Bercermin pada Sosok Ibundanya Kota Makkah: Sayyidah Hajar Al-Mishriyyah

Bercermin pada Sosok Ibundanya Kota Makkah: Sayyidah Hajar Al-Mishriyyah

“Ya Tuhan kami, sesungguhnya aku telah menempatkan sebagian keturunanku di lembah yang tidak mempunyai tanam-tanaman di dekat rumah Engkau (Baitullah) yang dihormati, ya Tuhan kami (yang demikian itu) agar mereka melaksanakan shalat, maka jadikanlah hati sebagian manusia cenderung pada mereka dan berilah mereka rezeki dari buah-buahan, mudah-mudahan mereka bersyukur.” (Qs. Ibrahim [14]: 37)

MAHADALYJAKARTA.COM – Demikian petikan doa Nabi Ibrahim as. yang diabadikan dalam Al-Qur’an setelah meninggalkan istrinya (Hajar) bersama putranya (Ismail) yang masih bayi di tengah tanah nan tandus lagi tak berpenghuni.
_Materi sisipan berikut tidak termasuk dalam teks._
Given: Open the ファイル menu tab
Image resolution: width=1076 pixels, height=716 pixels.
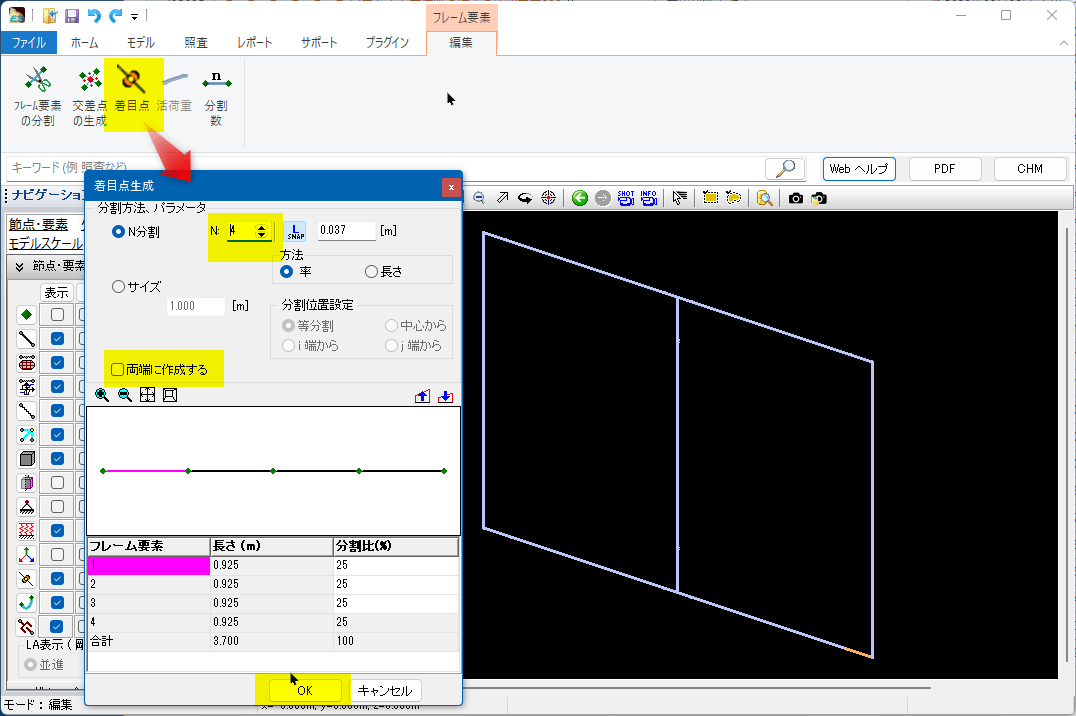Looking at the screenshot, I should click(29, 43).
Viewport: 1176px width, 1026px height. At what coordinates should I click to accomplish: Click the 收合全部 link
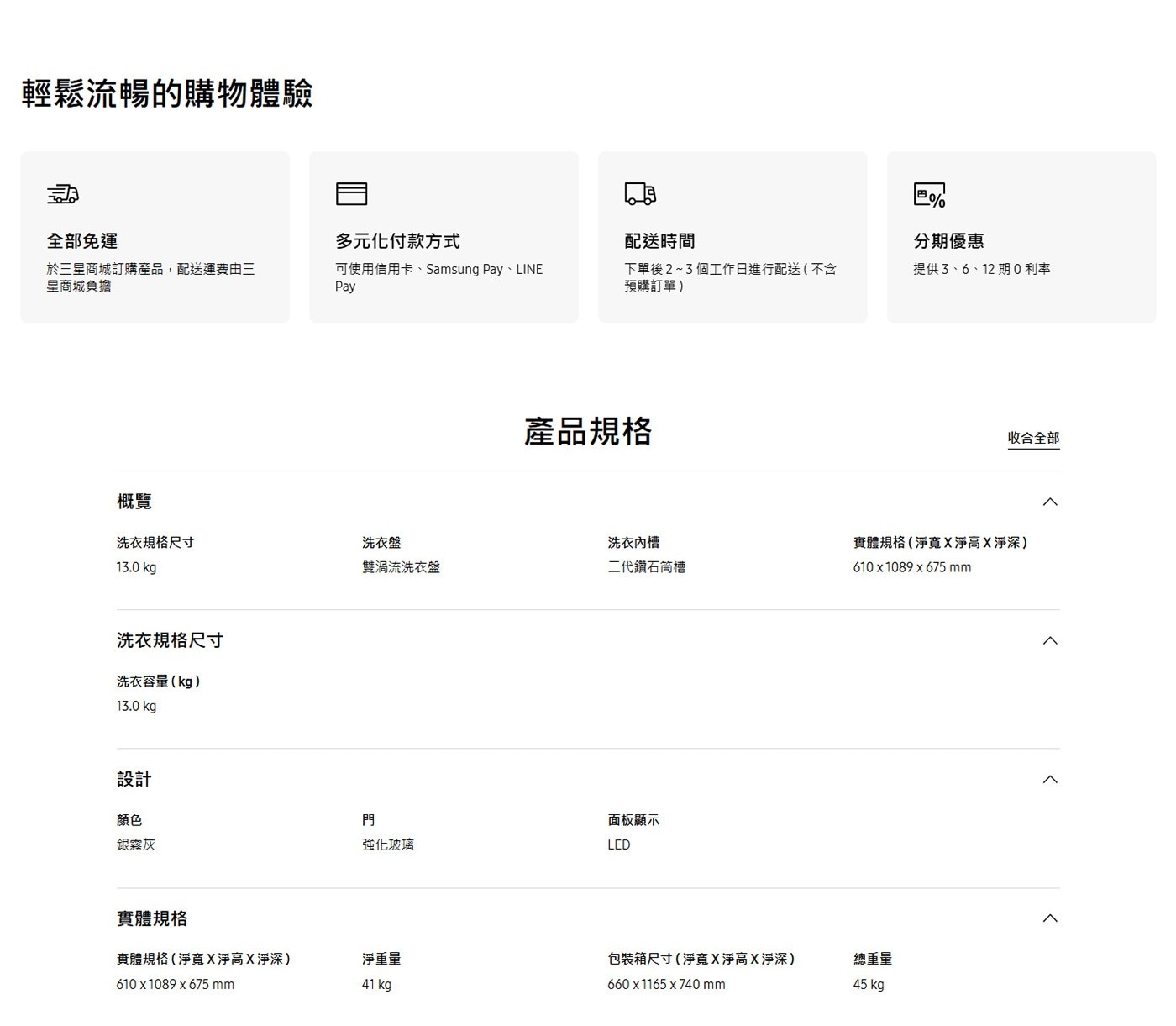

Memang, tak ada role model (sosok teladan) yang melewati perjalanannya dengan cara berleha-leha tanpa uji dan coba. Begitupun dengan Ibunda Hajar, sosok cermin yang sedang dan akan kita bahas, hingga kemudian Makkah, air zam-zam, dan sa’i adalah menjadi tanda kehadiran dirinya. Tapi apakah kau tahu dari mana asal-usul Ibunda Hajar? Apakah kau tahu bagaimana respon yang ia berikan saat sang suami meninggalkannya bersama putra mereka yang masih bayi? Apakah kau tahu bagaimana kisah hidup, penderitaan, dan pengorbanannya?

Asal-usul

Hajar bukan berasal dari negeri Arab, bukan juga dari Palestina. Ia adalah anak dari seorang Raja Maghreb. Riwayat lain menyatakan bahwa ia adalah putri seorang Raja San’a yang negerinya ditaklukan oleh Raja Mesir nan zalim. Ayahnya dibunuh oleh raja zalim tersebut dan seluruh rakyatnya dijadikan budak, termasuk Hajar pun ikut ditawan menjadi seorang budak. 

Dulu, ketika masih tinggal bersama ayahnya, ia sering diajak ke kampung-kampung untuk menyelesaikan beberapa urusan yang berhubungan dengan rakyat. Hajar cakap menulis dengan pena, ia menguasai irigasi dan keterampilan berbicara di depan publik, juga memiliki kecerdasan linguistik yang tinggi. Takdir meluncur begitu deras pada Hajar, dari seorang anak raja menjadi seorang budak.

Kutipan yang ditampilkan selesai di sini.